Short problem:
Alter the rows from the line with "has width=1024, height=640." to the line with "Check the row" by putting "Go" wherever "Switch" appears, and leave everything else as it is.

**** Data listing

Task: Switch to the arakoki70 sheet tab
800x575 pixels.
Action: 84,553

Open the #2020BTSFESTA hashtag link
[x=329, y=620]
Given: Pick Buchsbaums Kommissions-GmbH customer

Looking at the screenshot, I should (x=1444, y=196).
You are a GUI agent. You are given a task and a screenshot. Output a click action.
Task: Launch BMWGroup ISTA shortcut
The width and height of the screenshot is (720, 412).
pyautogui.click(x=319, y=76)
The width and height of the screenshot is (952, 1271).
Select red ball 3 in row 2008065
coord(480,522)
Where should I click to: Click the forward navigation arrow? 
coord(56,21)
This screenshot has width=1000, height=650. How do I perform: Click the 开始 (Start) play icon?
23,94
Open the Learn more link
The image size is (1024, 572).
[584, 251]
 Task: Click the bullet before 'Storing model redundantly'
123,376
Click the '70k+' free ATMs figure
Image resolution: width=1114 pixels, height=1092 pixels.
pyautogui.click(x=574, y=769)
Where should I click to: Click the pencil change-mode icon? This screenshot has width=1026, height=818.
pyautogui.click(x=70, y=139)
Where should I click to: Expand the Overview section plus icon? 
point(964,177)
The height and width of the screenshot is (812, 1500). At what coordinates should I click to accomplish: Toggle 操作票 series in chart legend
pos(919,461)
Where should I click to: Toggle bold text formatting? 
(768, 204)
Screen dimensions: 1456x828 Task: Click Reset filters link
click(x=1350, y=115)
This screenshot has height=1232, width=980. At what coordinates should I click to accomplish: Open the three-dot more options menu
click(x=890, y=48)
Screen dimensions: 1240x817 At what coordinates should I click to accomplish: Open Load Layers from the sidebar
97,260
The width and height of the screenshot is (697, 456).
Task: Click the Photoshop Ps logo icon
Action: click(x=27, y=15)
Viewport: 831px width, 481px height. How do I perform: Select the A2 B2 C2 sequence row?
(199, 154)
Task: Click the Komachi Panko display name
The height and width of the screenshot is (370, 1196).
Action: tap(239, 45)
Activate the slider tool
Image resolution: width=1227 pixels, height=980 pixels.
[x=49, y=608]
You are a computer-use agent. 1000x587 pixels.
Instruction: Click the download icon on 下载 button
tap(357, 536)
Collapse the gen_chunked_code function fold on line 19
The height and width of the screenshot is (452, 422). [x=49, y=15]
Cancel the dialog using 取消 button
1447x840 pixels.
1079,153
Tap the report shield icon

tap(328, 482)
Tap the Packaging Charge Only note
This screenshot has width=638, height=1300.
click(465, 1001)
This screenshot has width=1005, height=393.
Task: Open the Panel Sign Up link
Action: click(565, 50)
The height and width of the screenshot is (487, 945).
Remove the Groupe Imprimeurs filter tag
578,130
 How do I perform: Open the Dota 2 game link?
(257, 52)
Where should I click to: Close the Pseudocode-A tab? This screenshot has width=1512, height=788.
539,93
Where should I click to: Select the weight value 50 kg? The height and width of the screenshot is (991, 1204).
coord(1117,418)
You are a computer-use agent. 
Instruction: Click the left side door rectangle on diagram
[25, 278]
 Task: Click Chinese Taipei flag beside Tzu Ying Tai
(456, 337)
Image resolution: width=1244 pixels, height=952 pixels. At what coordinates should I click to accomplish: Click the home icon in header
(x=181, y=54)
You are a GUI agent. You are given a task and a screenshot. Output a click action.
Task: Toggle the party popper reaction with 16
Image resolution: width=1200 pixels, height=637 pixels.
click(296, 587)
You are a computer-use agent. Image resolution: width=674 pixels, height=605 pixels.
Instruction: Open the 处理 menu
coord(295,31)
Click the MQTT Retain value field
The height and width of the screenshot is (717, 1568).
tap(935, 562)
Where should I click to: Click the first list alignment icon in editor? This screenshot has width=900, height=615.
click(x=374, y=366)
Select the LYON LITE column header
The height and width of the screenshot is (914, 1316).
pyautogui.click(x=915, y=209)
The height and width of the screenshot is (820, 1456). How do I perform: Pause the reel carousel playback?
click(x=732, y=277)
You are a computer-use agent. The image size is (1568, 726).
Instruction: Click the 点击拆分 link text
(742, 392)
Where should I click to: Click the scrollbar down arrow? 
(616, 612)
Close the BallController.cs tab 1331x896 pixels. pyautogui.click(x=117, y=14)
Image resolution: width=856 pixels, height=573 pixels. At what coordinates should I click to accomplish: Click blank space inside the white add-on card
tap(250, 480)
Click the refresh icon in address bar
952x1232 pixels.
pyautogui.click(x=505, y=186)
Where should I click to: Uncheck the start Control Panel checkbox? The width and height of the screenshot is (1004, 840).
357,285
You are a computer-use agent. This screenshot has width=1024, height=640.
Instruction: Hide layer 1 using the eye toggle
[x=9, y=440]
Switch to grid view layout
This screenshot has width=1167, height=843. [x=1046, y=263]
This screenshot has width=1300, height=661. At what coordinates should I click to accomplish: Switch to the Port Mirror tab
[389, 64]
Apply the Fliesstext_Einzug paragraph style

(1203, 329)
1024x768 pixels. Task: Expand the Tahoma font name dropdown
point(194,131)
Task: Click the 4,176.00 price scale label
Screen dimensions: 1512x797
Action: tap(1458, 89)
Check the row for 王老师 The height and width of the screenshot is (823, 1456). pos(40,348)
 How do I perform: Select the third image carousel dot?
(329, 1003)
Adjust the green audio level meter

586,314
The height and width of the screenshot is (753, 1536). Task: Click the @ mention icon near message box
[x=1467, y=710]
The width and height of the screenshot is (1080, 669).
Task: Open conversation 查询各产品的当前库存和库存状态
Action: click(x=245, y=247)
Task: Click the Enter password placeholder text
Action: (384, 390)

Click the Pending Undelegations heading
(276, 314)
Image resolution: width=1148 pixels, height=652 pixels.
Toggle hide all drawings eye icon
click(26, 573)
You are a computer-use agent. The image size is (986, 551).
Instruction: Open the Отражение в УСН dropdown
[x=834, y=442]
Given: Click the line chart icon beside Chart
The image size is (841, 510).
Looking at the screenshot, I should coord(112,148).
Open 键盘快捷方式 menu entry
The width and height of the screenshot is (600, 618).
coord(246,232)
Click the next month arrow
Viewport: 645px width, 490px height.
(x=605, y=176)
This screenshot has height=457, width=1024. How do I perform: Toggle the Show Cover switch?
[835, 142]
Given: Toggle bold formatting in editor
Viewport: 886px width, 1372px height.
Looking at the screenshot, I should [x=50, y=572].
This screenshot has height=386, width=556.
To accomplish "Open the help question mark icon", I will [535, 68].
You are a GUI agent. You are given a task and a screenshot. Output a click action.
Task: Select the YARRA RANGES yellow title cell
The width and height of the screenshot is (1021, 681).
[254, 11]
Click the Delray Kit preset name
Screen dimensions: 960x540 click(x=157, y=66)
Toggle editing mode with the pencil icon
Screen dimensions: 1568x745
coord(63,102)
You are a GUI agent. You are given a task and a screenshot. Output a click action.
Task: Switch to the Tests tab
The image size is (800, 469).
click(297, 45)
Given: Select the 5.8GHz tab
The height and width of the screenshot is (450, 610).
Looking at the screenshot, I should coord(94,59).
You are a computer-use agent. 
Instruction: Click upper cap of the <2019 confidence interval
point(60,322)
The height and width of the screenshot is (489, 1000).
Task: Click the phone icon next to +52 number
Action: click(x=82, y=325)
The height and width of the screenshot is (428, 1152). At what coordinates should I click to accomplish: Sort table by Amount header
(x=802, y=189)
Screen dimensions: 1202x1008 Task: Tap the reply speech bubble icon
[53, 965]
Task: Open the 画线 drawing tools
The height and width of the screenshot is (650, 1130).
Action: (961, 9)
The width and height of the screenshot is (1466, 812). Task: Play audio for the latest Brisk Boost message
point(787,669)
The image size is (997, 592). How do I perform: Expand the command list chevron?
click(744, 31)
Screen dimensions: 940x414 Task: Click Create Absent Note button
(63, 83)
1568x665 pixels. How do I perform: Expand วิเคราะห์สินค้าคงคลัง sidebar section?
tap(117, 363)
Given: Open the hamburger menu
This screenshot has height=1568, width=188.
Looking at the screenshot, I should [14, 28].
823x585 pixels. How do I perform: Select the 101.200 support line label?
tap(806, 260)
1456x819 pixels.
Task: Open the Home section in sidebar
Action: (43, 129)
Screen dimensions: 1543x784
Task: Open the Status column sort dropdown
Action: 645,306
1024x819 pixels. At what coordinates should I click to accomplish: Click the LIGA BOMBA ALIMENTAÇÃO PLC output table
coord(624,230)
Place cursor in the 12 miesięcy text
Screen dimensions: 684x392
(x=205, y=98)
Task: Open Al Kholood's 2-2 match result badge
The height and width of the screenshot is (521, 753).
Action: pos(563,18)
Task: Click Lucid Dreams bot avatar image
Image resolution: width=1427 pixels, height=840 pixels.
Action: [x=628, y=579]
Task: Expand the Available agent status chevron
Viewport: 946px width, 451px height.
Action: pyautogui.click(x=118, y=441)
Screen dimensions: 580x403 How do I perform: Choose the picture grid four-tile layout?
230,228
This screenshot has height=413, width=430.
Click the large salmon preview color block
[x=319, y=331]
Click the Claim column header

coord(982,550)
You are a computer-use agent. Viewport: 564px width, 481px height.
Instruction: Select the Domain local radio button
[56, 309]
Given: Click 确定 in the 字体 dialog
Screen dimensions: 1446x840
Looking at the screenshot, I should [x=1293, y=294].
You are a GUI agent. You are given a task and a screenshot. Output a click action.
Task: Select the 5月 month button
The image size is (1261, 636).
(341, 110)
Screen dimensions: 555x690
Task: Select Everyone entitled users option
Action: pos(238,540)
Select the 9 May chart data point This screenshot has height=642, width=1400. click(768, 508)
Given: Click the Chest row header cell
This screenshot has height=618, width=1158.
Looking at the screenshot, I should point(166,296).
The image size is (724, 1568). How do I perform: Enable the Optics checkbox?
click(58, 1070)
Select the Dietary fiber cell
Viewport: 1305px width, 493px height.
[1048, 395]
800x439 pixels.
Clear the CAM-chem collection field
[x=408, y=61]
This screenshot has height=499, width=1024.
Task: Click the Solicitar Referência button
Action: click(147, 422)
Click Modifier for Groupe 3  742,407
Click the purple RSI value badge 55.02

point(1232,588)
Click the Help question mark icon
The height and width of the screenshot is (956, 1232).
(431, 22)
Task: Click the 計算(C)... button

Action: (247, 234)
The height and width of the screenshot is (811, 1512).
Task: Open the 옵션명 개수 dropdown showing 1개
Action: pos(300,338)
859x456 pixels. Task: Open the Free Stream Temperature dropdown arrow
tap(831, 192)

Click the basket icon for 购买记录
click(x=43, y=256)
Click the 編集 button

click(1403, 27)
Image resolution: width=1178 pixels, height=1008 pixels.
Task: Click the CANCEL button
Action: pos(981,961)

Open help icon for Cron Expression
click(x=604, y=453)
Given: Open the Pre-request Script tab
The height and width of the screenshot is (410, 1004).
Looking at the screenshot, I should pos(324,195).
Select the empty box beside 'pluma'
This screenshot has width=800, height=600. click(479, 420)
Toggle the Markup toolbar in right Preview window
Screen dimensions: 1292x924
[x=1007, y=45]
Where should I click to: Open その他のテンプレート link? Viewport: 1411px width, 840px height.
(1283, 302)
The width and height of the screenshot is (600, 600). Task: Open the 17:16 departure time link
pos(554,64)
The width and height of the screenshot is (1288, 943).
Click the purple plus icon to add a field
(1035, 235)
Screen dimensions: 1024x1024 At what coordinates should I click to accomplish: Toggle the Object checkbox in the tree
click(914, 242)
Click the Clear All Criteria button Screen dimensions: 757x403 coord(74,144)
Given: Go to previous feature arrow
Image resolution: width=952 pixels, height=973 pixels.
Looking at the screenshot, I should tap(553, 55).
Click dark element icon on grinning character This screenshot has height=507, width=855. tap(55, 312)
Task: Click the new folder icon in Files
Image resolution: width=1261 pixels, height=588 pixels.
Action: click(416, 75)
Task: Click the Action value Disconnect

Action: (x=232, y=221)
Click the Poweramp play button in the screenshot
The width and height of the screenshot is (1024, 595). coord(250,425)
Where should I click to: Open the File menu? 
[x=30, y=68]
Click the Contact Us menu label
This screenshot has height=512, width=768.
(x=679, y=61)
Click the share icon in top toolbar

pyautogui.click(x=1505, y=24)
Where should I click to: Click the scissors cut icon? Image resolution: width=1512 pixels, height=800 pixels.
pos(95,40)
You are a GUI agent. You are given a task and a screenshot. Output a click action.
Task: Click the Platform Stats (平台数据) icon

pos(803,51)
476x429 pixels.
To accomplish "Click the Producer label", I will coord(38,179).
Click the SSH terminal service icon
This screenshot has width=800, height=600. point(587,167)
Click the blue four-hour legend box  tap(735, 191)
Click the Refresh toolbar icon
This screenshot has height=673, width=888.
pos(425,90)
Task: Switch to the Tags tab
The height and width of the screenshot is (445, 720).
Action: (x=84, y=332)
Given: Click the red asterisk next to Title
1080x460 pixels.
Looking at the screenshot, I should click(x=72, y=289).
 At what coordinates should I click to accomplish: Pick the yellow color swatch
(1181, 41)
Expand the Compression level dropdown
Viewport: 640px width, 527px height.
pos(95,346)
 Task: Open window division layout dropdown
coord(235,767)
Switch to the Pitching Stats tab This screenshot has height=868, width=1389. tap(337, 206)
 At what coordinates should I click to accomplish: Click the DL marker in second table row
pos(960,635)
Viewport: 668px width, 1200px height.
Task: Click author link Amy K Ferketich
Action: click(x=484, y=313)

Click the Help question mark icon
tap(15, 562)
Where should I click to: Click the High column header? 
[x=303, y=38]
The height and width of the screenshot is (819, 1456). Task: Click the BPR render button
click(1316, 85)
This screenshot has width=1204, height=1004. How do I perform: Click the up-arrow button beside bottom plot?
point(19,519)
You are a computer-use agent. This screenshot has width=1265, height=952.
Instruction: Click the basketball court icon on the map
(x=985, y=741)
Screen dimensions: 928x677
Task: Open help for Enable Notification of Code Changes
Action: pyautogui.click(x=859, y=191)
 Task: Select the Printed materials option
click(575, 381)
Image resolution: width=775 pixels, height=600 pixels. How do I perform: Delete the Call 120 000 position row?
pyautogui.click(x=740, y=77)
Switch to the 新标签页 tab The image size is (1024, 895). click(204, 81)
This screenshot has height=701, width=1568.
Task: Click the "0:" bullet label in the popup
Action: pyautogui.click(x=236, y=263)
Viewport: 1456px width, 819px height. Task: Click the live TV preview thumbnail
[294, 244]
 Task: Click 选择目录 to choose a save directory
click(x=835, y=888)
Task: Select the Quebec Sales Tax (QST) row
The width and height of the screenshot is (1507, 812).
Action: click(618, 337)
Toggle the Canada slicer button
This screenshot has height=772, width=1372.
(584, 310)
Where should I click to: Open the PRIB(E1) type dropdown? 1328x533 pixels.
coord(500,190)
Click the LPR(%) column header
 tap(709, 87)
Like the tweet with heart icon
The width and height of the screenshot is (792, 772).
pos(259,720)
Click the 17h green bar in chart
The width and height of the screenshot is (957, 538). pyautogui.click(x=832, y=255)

********

Problem solution:
You are a computer-use agent. This screenshot has width=1024, height=640.
Instruction: Hide layer 1 using the eye toggle
[x=9, y=440]
Go to grid view layout
This screenshot has width=1167, height=843. [x=1046, y=263]
This screenshot has width=1300, height=661. At what coordinates should I click to accomplish: Go to the Port Mirror tab
[389, 64]
Apply the Fliesstext_Einzug paragraph style

(1203, 329)
1024x768 pixels. Task: Expand the Tahoma font name dropdown
point(194,131)
Task: Click the 4,176.00 price scale label
Screen dimensions: 1512x797
Action: tap(1458, 89)
Check the row for 王老师 The height and width of the screenshot is (823, 1456). pos(40,348)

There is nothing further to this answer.